Mental competency issue shadows death row case

By Mike Gellatly, Rome News-Tribune

In 1980, a 19-year-old Floyd County man committed a brutal murder and was
later sentenced to be put to death.

Twenty-seven years after the crime, James Randall Rogers, 46, is now among
the state's longest-serving death row inmates, and his attorneys are
fighting to prove he is mentally incompetent.

But Rogers says he does not want to win his freedom using that argument.

For about 20 years, his attorneys have been trying to convince judges and
juries their client has an IQ of less than 70 and should be classified as
retarded, which would bar his execution.

However, tests, experts and judges have determined his IQ is higher than
that, and even Rogers himself has said he is not retarded.

This fight, however, will continue in September with oral arguments before
the Georgia Supreme Court.

The crime

At about 11:45 p.m. May 21, 1980, Edith Polston returned to the home she
shared with 75-year-old Grace Perry. Entering the home she found a
bloodstained rake handle and Perry lying on the floor of her Floyd County
bedroom.

Polston was then attacked but eventually got away to inform police.

The first investigating officer arrived on the scene just after midnight and
found Rogers trying to climb a fence at the rear of the victim's property.

At the scene Rogers told his mother, "Mama, I'm gone this time; I'm gone."
En route to the police station, Rogers volunteered he had killed Ms. Perry
but "there's not anything you can do about it; I'm crazy and I've got papers
to prove it."

The trials

Rogers has faced two juries and was sentenced to death by both.

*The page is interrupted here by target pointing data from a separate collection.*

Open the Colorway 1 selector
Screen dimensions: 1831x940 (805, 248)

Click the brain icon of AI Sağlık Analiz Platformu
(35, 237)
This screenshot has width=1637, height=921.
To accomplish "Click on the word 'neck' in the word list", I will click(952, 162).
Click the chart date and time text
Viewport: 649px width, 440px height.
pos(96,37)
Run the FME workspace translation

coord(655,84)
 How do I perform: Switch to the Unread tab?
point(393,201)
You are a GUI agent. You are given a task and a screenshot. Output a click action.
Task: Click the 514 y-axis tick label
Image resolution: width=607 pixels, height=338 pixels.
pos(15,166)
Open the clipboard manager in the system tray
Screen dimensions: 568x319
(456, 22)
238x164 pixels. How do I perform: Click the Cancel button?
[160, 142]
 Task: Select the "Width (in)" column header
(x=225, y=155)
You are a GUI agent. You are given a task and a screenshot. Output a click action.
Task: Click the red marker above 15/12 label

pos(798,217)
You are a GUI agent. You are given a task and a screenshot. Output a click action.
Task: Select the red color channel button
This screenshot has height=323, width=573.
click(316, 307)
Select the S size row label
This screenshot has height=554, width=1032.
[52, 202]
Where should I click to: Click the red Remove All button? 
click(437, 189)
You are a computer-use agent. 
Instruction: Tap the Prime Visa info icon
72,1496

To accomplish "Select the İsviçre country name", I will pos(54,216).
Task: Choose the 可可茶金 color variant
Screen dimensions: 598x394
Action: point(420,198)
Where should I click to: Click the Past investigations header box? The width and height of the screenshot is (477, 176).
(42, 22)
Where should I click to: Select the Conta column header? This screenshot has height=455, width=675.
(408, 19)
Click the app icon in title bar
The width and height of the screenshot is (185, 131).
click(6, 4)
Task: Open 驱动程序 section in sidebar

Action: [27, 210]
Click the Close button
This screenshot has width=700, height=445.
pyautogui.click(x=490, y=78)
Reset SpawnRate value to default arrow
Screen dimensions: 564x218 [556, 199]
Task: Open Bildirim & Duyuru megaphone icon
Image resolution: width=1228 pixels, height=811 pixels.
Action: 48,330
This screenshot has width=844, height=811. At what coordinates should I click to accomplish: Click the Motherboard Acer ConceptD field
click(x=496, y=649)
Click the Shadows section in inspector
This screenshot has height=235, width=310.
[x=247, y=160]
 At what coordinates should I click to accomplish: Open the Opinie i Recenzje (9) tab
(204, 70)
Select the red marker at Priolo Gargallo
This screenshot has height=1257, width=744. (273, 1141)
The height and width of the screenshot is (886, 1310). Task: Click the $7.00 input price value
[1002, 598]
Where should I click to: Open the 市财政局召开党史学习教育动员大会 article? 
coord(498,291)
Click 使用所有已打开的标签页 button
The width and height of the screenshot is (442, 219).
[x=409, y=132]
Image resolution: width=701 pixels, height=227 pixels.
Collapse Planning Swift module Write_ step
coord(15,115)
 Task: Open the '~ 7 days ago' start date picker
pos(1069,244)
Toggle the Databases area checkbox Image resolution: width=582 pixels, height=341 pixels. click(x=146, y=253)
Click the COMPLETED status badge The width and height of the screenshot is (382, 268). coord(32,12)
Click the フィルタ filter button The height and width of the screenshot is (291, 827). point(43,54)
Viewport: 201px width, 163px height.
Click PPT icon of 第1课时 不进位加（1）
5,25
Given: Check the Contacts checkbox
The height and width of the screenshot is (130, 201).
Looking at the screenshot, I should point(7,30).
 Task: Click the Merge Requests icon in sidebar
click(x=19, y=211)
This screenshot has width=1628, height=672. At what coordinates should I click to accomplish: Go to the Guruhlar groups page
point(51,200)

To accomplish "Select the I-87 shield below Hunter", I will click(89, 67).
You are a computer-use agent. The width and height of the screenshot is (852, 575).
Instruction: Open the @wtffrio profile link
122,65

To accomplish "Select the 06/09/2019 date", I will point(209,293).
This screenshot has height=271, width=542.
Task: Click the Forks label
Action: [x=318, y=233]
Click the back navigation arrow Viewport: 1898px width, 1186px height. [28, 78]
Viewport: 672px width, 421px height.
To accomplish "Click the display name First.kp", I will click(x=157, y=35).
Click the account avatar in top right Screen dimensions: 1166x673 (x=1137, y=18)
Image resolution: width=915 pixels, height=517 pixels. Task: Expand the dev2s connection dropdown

He was convicted of murder, aggravated assault and rape.

Testimony put Rogers at the scene of the crime. His fingerprints were found
on the rake handle and he had confessed in the police car.

The first trial was held in 1983 and prosecuted by then District Attorney
Larry Salmon, who is now a Floyd County Superior Court judge.

Rogers was convicted and sentenced to death. But when the case was appealed
the conviction was thrown out because the grand jury pool did not include
enough women.

In 1985, new District Attorney Steve Lanier prosecuted the case again and
Rogers was again found guilty and sentenced to death. The state Supreme
Court affirmed the second conviction.

The hearings

Since the June 22, 1985, trial, a series of court-appointed attorneys have
fought an uphill battle to prove their client is not fit to be executed.

"I am not mentally retarded," read a letter from Rogers presented during a
2005 competency hearing in Floyd County Superior Court. "I proved that in
Floyd County court, so why would these attorneys claim otherwise?"

He was also ruled mentally competent after hearings here in 2001.

Click here for a previous story about when Rogers was found to be competent.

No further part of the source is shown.